Evrenol Architects'in kurucusu yüksek mimar Mehpare Evrenol, insanın psikolojisini önemsemeyen, farklılıkları yok sayarak herkesi bir hizaya sokan, kent yaşamından kopuk inşa edilen kapalı sitelerin birey ve kentlerimiz üzerinde olumsuz etkiler yarattığının altını çizdi. İnsan öğesinin bu projelerde yok sayıldığını söyleyen Evrenol, insanlara mekanize bir hayat sunulduğunu ifade ederek kentin çeperleri kadar merkezlerinde de benzer problemlerin yaşandığını belirtti:
"Kentsel dönüşüm adı altında yapılanları bina yenileme olarak adlandırıyorum. Binaların yenilenmesine elbette çok ihtiyacımız var. Yeni sistemle bu binalar güçlü depremlere dayanıklı şekilde dizayn ediliyor. Yüzde 80’i gecekondu olarak yapılmış bir İstanbul şehrinden depreme dayanıklı konutların olduğu bir şehre doğru yol alıyoruz. Bu kadar büyük yatırımların yapıldığı bu şehirde, kentsel dönüşümün hakkını vererek ilerleyebilseydik, şehirciliğin gerektirdiği tüm kriterleri yerine getirerek master planlama yapabilseydik büyük bir kazanım olacaktı. Bu şans vardı, bunu kaçırdık. Çünkü bu sürüp giden sürece kentsel dönüşüm denemez.”
"Her çağın kendi karakterini oluşturması gerek"
İnsanların kapalı sitelerde ‘korunarak’ çocuk büyütmeyi tercih etmelerini anladığını belirten Evrenol, sosyal katmanların karmaşasının insanları bir nevi kendilerini ve yaşamlarını korumaya ittiğini vurguladı. Tüm bu problemlere yanıt olarak kentsel dönüşümün bir avantaja dönüştürülebilecekken bu fırsatın kaçırıldığını gündeme getiren Evrenol, her çağın kendi karakterini oluşturması gerektiğini belirtti.

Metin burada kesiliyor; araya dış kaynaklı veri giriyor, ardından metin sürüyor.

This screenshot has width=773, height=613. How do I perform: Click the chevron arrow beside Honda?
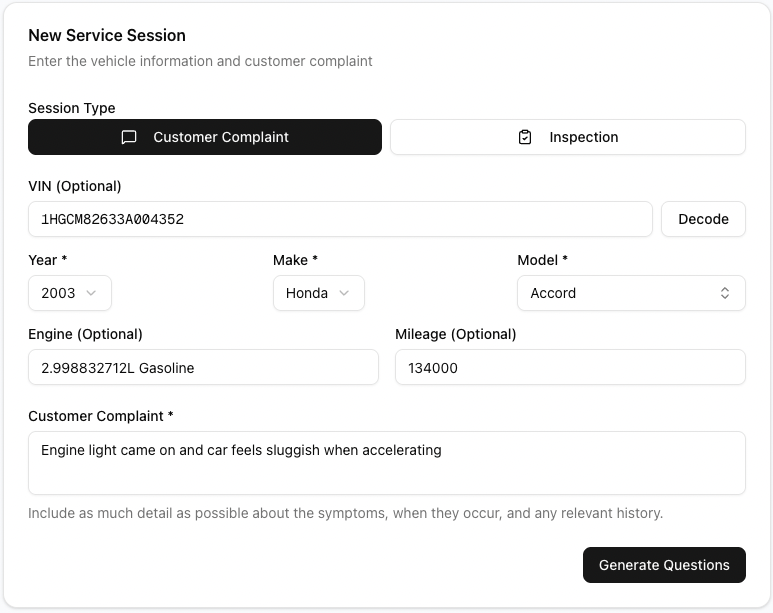tap(345, 293)
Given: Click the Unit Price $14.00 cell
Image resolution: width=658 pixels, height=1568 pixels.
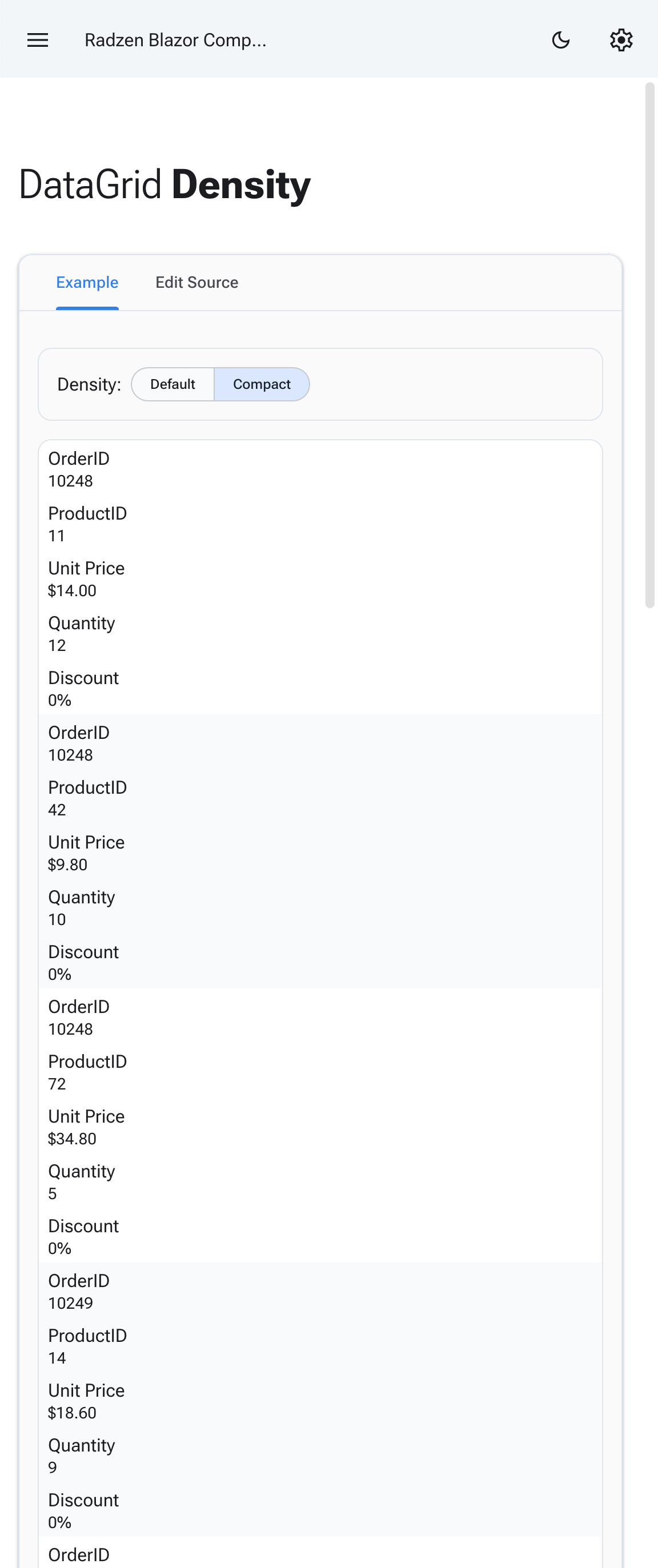Looking at the screenshot, I should pyautogui.click(x=73, y=590).
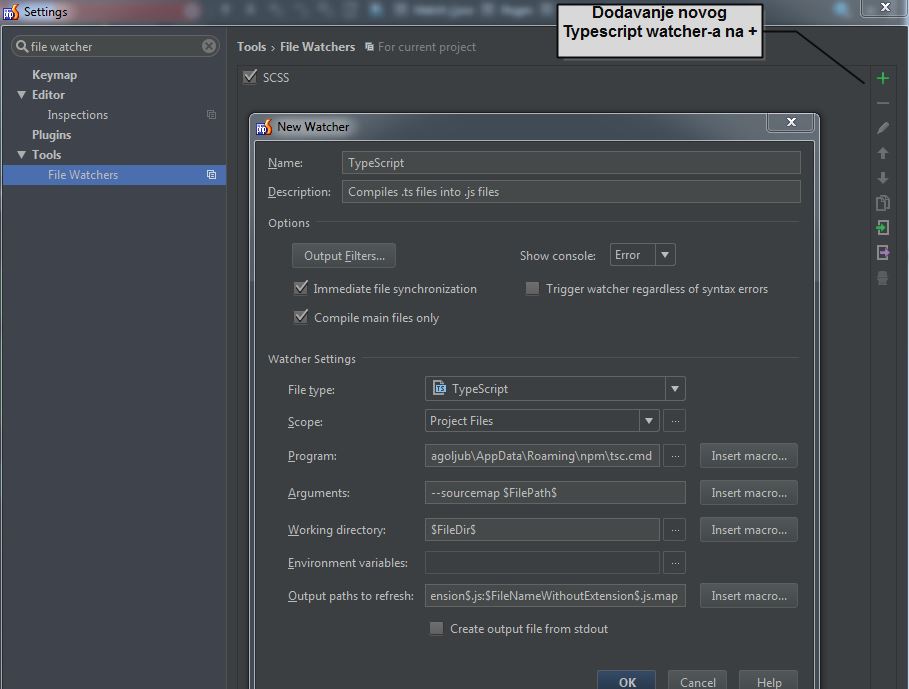Click the pencil edit watcher icon
909x689 pixels.
882,128
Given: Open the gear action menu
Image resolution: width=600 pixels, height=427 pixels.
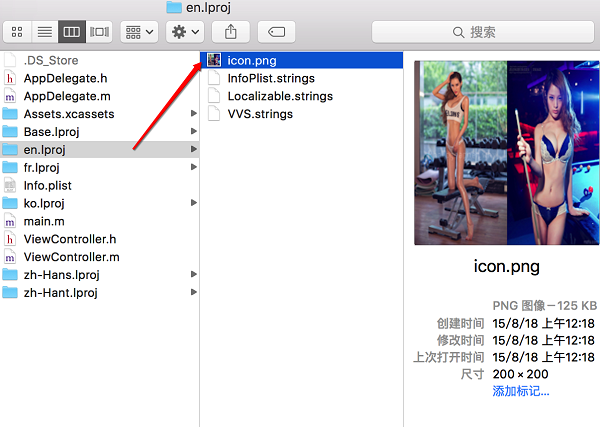Looking at the screenshot, I should [x=185, y=32].
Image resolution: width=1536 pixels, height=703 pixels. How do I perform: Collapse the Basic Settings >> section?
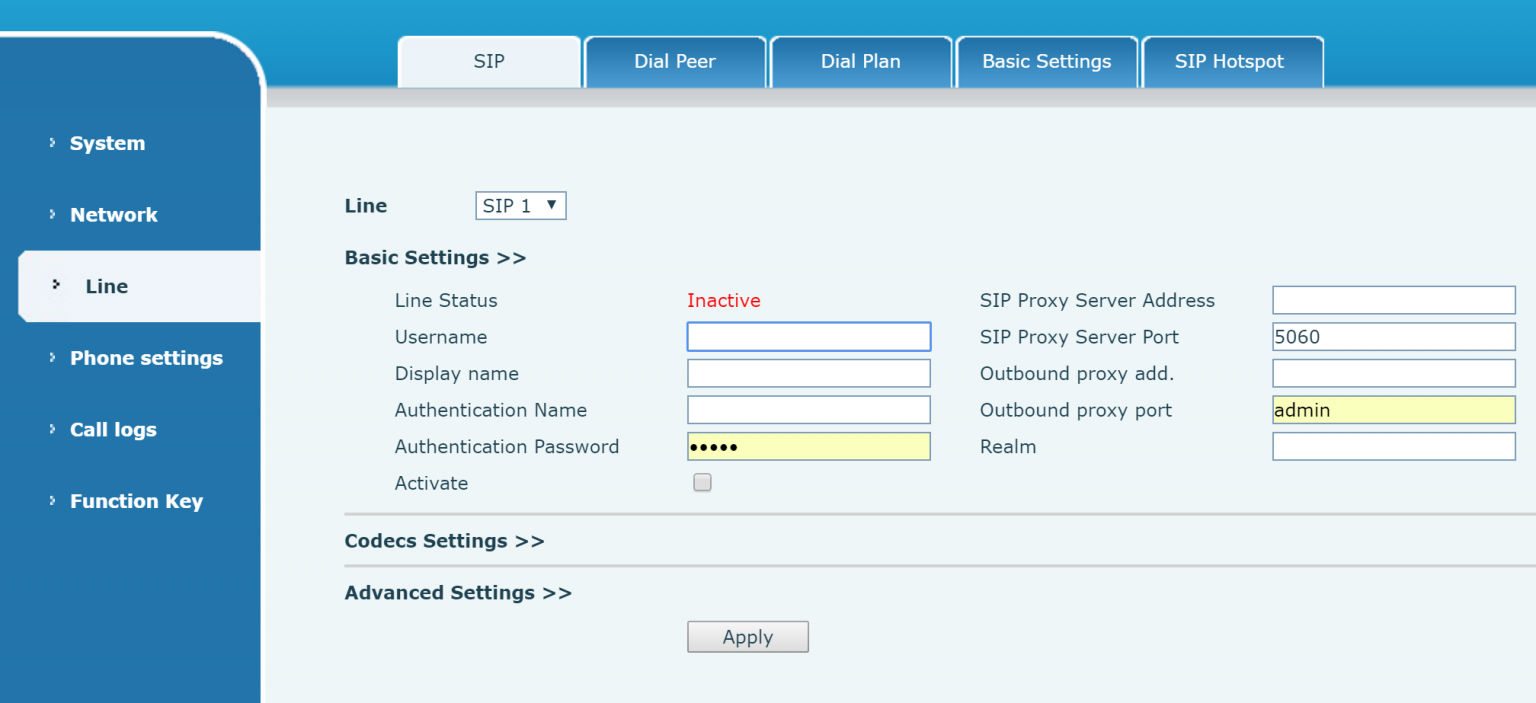click(435, 258)
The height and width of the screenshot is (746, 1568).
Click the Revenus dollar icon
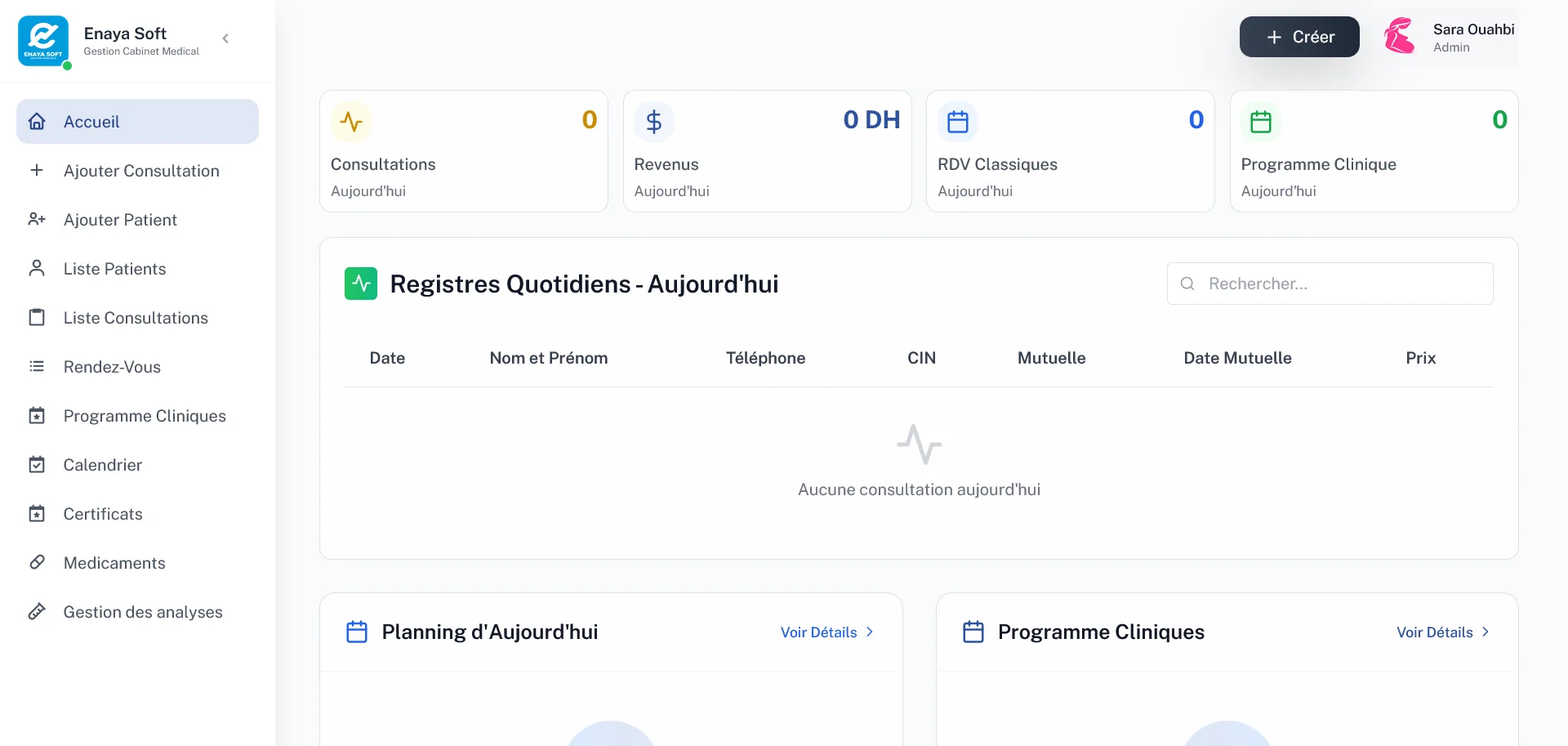pos(654,121)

Modern yaşamın merkezleriyle, meydanlarıyla, alışveriş mekanlarıyla, sineması, tiyatrosu, esnaf lokantası, bakkalı, manavı, merhabası ile hayat bulduğunu vurgulayan Evrenol, yeni yapılan projelerin bahsi geçen sosyal yaşantıdan sadece bazı parçalarını barındırabildiğini ve bu durumun sağlıklı bir kent yaşamı kurmak için yetersiz kaldığını ifade etti. Evrenol, " 'Kapalı' niteliği taşıyor olmalarına rağmen sosyal donatıları doğru tariflenmiş, kent merkezlerinin etrafında kümeleşebilen, birbiriyle etkileşim içinde olan ve bu dinamik kent örüntüsünden beslenebilen projeler yaratabilseydik doğru bir yol almış olacaktık" vurgusunda bulundu.